文章で書かれたイメージを認識する読解力は、かなり高度な能力です。
『AIvs.教科書が読めない子どもたち』に掲載のリーディングスキルテストで行われている「イメージ同定」という分野のテストでは、文章に一致する図形やグラフを選ぶのだけれど、これがなかなか難しい。
読解力は総合力
じつはわたしも景色、道筋、建物の部屋の配置などを説明した文章、残念ながら読んですぐイメージできません。

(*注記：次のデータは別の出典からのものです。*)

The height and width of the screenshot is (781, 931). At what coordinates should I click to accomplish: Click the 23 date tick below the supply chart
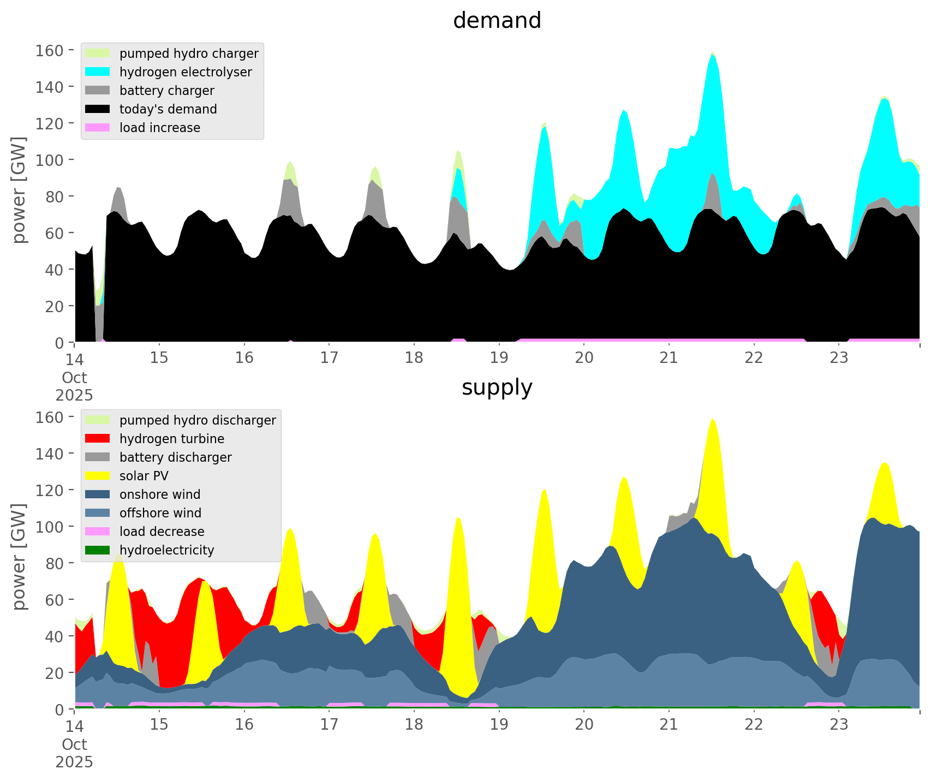click(839, 725)
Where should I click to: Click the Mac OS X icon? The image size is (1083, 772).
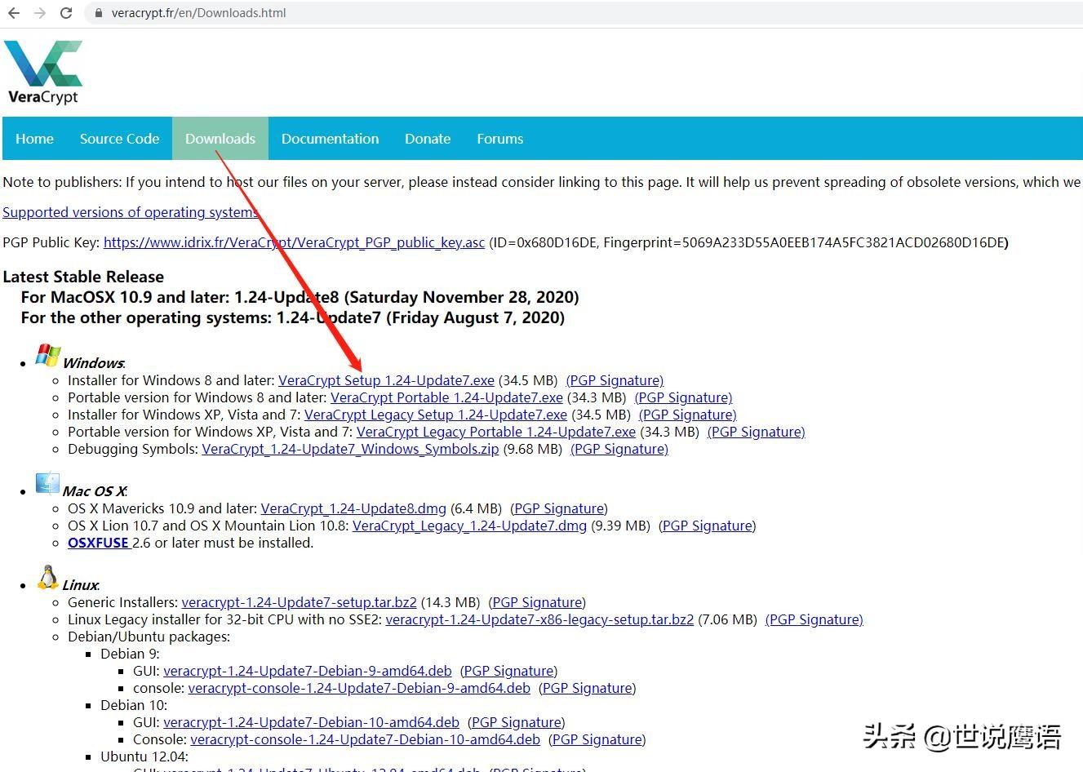coord(47,483)
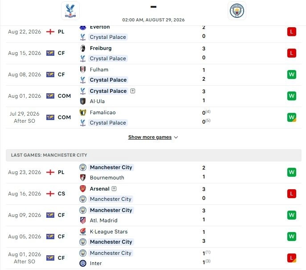The width and height of the screenshot is (306, 270).
Task: Select the Al-Ula team crest
Action: click(83, 101)
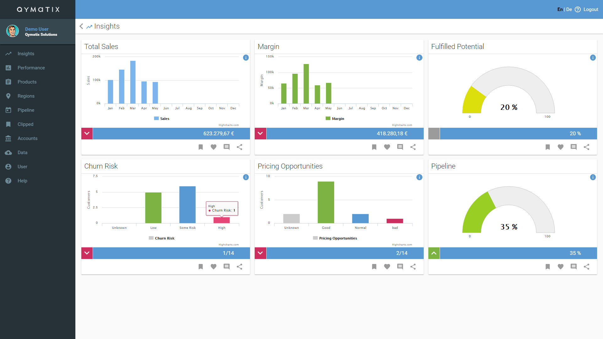This screenshot has height=339, width=603.
Task: Expand the Churn Risk chart details
Action: (87, 253)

これは必ずしも語彙力の問題だけではなさそうなんですよね。
自分が実際に見た景色、歩いた道順、知っている建物の部屋の配置を言葉で説明することはそれなりにできそうなんですが、自分のことを考えると、読んだ人にその説明が正しく伝わっているかどうかはまったく自信がない。

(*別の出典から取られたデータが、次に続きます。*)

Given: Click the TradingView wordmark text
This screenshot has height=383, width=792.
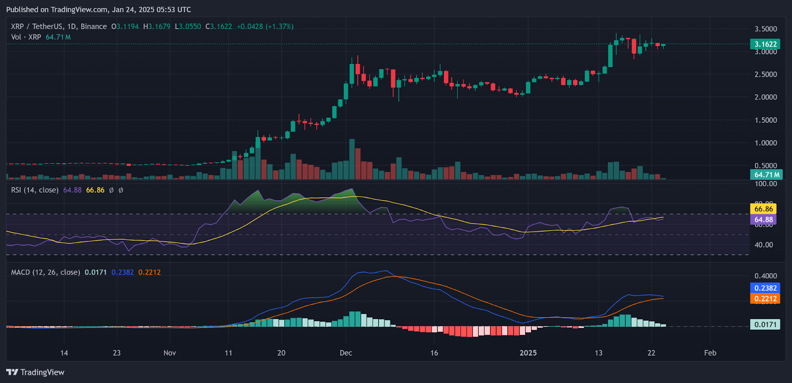Looking at the screenshot, I should point(43,372).
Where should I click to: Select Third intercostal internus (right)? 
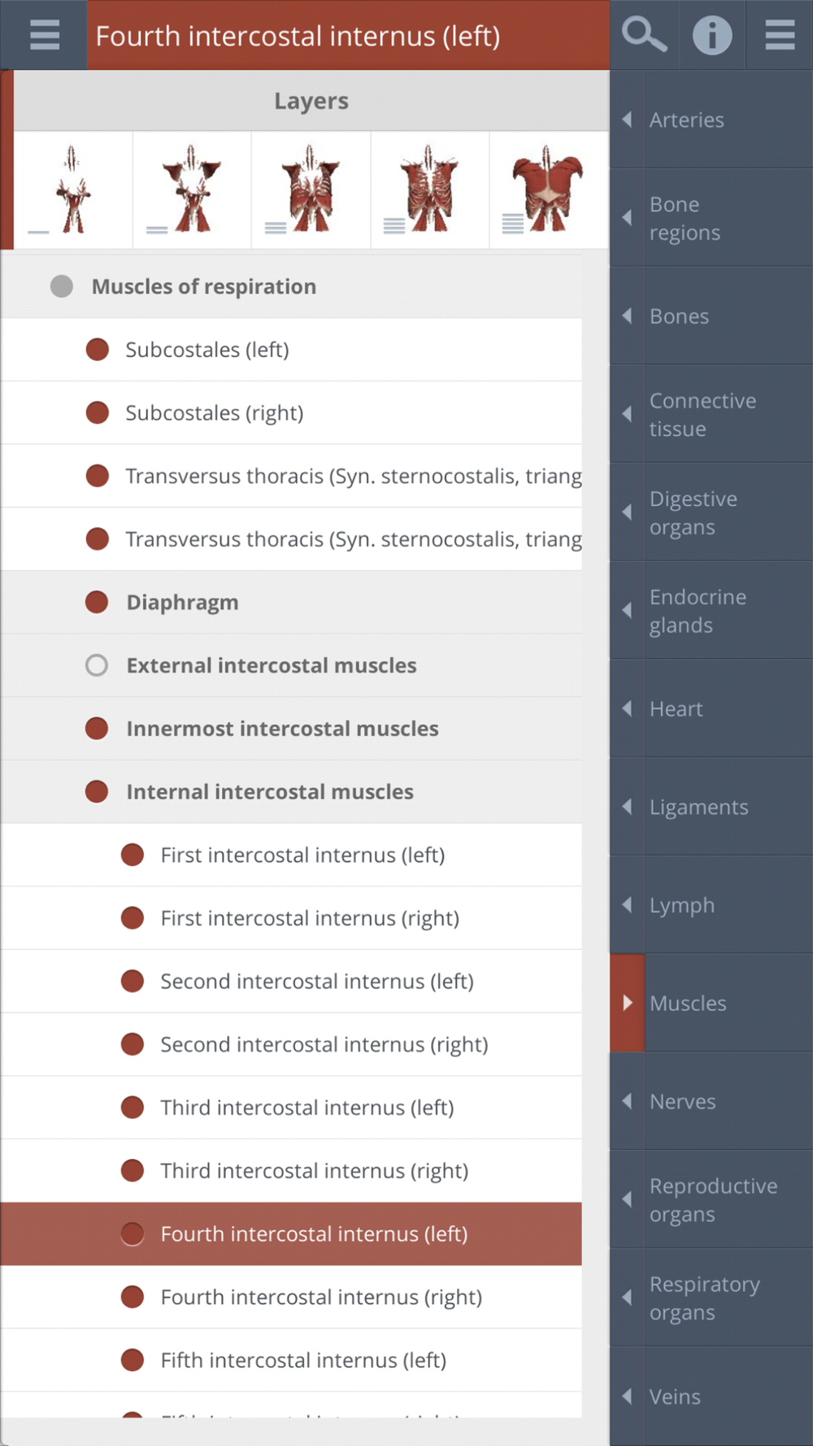click(314, 1170)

どんなにわかりやすく、じょうずな文章でも、読者に読解力がなければ伝わりません。
でも、読んだ文章の内容をイメージするには、経験や知識、想像など、持ってる能力を総動員しないとできませんよね。
読解力を養うってことは、このように持っている能力をすべて鍛えることなんです。
読解力は生活感に育まれる
だから読解力は、読書以外のことでも伸びる可能性がある。
まだ字が読めない小さな子どもは、からだをつかって楽しく遊ぶだけでいいなんて言います。もちろん読み聞かせや暗唱なんかも楽しんでやれば、言葉の意味なんかわかってなくてもいいらしいですよ。
すべて体験として積み重なっていくんですね。
読むのが苦手な人もあきらめちゃいけません。いい加減に多読するより、わからない文章をゆっくり丁寧に読む難読に取り組んだほうが読解力がつくと言われてますし、オーディオブックで聞くというのもよさそうです。

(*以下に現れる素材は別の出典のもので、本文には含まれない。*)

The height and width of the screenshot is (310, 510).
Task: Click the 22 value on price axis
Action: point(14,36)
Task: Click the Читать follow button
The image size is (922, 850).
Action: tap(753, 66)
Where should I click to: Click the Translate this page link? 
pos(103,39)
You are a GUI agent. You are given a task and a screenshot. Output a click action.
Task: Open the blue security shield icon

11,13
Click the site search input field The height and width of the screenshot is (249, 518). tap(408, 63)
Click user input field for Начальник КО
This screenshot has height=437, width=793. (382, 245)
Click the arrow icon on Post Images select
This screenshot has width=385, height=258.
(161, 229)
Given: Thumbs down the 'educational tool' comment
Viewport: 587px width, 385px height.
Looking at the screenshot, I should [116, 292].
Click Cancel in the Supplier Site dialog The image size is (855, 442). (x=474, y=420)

読書から離れて、趣味や家事に励むこともきっとどこかで読解力とつながってます。
読解力は生活感に育まれるんだと思います。
毎日懸命に暮らしているだけで、かつてはある程度読解力が身についていたのかもしれません。ところがどうやら現代は、読解力をだんだん低下させる生活に変化してきてるようです。
だからといって、昔の生活に戻ることもできません。
人間はÅIと違って、計算だけで生活できるようにはできていません。
もっとめんどくさくて複雑なものを抱えながら喜怒哀楽し、変化し続ける存在です。
その一つ一つの生活感が読解力を培っていたんですね。
効率は機械にまかせて、人間はもっとめんどくさく生きていけばいいのかもしれません。